RECORD SET:

○ ○ ○ ○ ○ ○ ○

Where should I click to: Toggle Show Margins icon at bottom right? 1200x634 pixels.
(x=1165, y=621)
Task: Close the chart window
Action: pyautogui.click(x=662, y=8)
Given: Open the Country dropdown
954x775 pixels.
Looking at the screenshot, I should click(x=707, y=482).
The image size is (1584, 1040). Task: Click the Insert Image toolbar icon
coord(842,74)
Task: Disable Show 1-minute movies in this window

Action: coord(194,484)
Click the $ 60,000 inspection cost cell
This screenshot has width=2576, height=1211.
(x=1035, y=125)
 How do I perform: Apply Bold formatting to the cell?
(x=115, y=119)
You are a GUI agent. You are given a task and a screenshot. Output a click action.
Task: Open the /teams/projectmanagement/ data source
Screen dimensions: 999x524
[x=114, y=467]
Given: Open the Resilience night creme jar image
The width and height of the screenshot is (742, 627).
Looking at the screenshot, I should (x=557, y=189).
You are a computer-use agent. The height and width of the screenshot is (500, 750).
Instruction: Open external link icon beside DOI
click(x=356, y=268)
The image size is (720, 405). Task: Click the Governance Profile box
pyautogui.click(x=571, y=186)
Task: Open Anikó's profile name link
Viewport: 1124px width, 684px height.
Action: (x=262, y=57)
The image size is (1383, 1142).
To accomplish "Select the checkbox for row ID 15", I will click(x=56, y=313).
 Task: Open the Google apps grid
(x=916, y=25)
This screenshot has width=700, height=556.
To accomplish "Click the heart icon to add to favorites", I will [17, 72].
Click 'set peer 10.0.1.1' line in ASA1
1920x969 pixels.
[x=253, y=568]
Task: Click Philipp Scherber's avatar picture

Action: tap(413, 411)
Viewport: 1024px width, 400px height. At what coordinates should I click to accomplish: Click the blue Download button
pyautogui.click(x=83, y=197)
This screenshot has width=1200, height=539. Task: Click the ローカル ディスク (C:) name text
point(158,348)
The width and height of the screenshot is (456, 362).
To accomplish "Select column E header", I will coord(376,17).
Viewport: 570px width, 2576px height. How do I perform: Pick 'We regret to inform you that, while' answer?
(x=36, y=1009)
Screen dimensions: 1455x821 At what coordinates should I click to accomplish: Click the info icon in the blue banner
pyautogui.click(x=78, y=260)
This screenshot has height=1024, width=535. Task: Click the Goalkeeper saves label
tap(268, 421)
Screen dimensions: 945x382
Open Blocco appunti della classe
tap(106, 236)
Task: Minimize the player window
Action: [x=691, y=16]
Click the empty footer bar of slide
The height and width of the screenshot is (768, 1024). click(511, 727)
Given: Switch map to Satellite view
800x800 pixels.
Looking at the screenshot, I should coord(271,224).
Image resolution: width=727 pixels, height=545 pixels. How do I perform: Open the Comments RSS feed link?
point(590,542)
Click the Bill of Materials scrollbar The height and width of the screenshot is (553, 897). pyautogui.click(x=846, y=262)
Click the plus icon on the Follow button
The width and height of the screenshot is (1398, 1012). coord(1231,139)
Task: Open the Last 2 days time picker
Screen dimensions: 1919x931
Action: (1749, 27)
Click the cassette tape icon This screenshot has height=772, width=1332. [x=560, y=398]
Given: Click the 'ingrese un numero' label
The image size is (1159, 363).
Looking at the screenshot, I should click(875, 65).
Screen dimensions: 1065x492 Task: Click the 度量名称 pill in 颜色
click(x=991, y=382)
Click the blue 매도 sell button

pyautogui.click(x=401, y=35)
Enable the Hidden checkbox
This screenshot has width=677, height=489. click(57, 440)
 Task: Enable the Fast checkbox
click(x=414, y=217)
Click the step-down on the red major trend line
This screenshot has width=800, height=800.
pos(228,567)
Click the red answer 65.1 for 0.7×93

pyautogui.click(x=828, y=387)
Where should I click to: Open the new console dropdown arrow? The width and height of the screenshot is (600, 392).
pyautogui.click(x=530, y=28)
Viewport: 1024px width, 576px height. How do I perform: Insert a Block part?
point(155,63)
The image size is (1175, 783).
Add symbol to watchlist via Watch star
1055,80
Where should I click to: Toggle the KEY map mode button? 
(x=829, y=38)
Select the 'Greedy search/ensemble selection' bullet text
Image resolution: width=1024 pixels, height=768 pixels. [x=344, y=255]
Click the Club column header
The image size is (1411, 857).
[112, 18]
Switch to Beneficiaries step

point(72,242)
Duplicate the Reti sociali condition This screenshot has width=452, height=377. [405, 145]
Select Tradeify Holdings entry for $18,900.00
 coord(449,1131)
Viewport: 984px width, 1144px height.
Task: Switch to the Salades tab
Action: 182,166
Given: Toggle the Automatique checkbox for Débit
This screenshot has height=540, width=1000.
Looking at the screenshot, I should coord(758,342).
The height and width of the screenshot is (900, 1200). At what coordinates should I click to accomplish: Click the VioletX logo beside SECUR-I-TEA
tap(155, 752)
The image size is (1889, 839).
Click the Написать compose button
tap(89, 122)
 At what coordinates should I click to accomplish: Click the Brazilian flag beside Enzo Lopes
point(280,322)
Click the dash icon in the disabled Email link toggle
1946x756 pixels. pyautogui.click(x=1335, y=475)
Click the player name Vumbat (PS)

○ ○ ○ ○ ○ ○ ○

WHAT THE TASK ASKS: With no word changed, write the entries out once more.

SOLUTION:
Where should I click to: Toggle Show Margins icon at bottom right? 1200x634 pixels.
(x=1165, y=621)
Task: Close the chart window
Action: pyautogui.click(x=662, y=8)
Given: Open the Country dropdown
954x775 pixels.
Looking at the screenshot, I should click(x=707, y=482).
The image size is (1584, 1040). Task: Click the Insert Image toolbar icon
coord(842,74)
Task: Disable Show 1-minute movies in this window

Action: coord(194,484)
Click the $ 60,000 inspection cost cell
This screenshot has width=2576, height=1211.
(x=1035, y=125)
 How do I perform: Apply Bold formatting to the cell?
(x=115, y=119)
You are a GUI agent. You are given a task and a screenshot. Output a click action.
Task: Open the /teams/projectmanagement/ data source
Screen dimensions: 999x524
[x=114, y=467]
Given: Open the Resilience night creme jar image
The width and height of the screenshot is (742, 627).
Looking at the screenshot, I should (x=557, y=189).
You are a computer-use agent. The height and width of the screenshot is (500, 750).
Instruction: Open external link icon beside DOI
click(x=356, y=268)
The image size is (720, 405). Task: Click the Governance Profile box
pyautogui.click(x=571, y=186)
Task: Open Anikó's profile name link
Viewport: 1124px width, 684px height.
Action: (x=262, y=57)
The image size is (1383, 1142).
To accomplish "Select the checkbox for row ID 15", I will click(x=56, y=313).
 Task: Open the Google apps grid
(x=916, y=25)
This screenshot has width=700, height=556.
To accomplish "Click the heart icon to add to favorites", I will [17, 72].
Click 'set peer 10.0.1.1' line in ASA1
1920x969 pixels.
[x=253, y=568]
Task: Click Philipp Scherber's avatar picture

Action: tap(413, 411)
Viewport: 1024px width, 400px height. At what coordinates should I click to accomplish: Click the blue Download button
pyautogui.click(x=83, y=197)
This screenshot has width=1200, height=539. Task: Click the ローカル ディスク (C:) name text
point(158,348)
The width and height of the screenshot is (456, 362).
To accomplish "Select column E header", I will coord(376,17).
Viewport: 570px width, 2576px height. How do I perform: Pick 'We regret to inform you that, while' answer?
(x=36, y=1009)
Screen dimensions: 1455x821 At what coordinates should I click to accomplish: Click the info icon in the blue banner
pyautogui.click(x=78, y=260)
This screenshot has height=1024, width=535. Task: Click the Goalkeeper saves label
tap(268, 421)
Screen dimensions: 945x382
Open Blocco appunti della classe
tap(106, 236)
Task: Minimize the player window
Action: [x=691, y=16]
Click the empty footer bar of slide
The height and width of the screenshot is (768, 1024). click(511, 727)
Given: Switch map to Satellite view
800x800 pixels.
Looking at the screenshot, I should coord(271,224).
Image resolution: width=727 pixels, height=545 pixels. How do I perform: Open the Comments RSS feed link?
point(590,542)
Click the Bill of Materials scrollbar The height and width of the screenshot is (553, 897). pyautogui.click(x=846, y=262)
Click the plus icon on the Follow button
The width and height of the screenshot is (1398, 1012). coord(1231,139)
Task: Open the Last 2 days time picker
Screen dimensions: 1919x931
Action: (1749, 27)
Click the cassette tape icon This screenshot has height=772, width=1332. [x=560, y=398]
Given: Click the 'ingrese un numero' label
The image size is (1159, 363).
Looking at the screenshot, I should click(875, 65).
Screen dimensions: 1065x492 Task: Click the 度量名称 pill in 颜色
click(x=991, y=382)
Click the blue 매도 sell button

pyautogui.click(x=401, y=35)
Enable the Hidden checkbox
This screenshot has width=677, height=489. click(57, 440)
 Task: Enable the Fast checkbox
click(x=414, y=217)
Click the step-down on the red major trend line
This screenshot has width=800, height=800.
pos(228,567)
Click the red answer 65.1 for 0.7×93

pyautogui.click(x=828, y=387)
Where should I click to: Open the new console dropdown arrow? The width and height of the screenshot is (600, 392).
pyautogui.click(x=530, y=28)
Viewport: 1024px width, 576px height. How do I perform: Insert a Block part?
point(155,63)
The image size is (1175, 783).
Add symbol to watchlist via Watch star
1055,80
Where should I click to: Toggle the KEY map mode button? 
(x=829, y=38)
Select the 'Greedy search/ensemble selection' bullet text
Image resolution: width=1024 pixels, height=768 pixels. [x=344, y=255]
Click the Club column header
The image size is (1411, 857).
[112, 18]
Switch to Beneficiaries step

point(72,242)
Duplicate the Reti sociali condition This screenshot has width=452, height=377. [405, 145]
Select Tradeify Holdings entry for $18,900.00
 coord(449,1131)
Viewport: 984px width, 1144px height.
Task: Switch to the Salades tab
Action: 182,166
Given: Toggle the Automatique checkbox for Débit
This screenshot has height=540, width=1000.
Looking at the screenshot, I should coord(758,342).
The height and width of the screenshot is (900, 1200). At what coordinates should I click to accomplish: Click the VioletX logo beside SECUR-I-TEA
tap(155, 752)
The image size is (1889, 839).
Click the Написать compose button
tap(89, 122)
 At what coordinates should I click to accomplish: Click the Brazilian flag beside Enzo Lopes
point(280,322)
Click the dash icon in the disabled Email link toggle
1946x756 pixels. pyautogui.click(x=1335, y=475)
Click the player name Vumbat (PS)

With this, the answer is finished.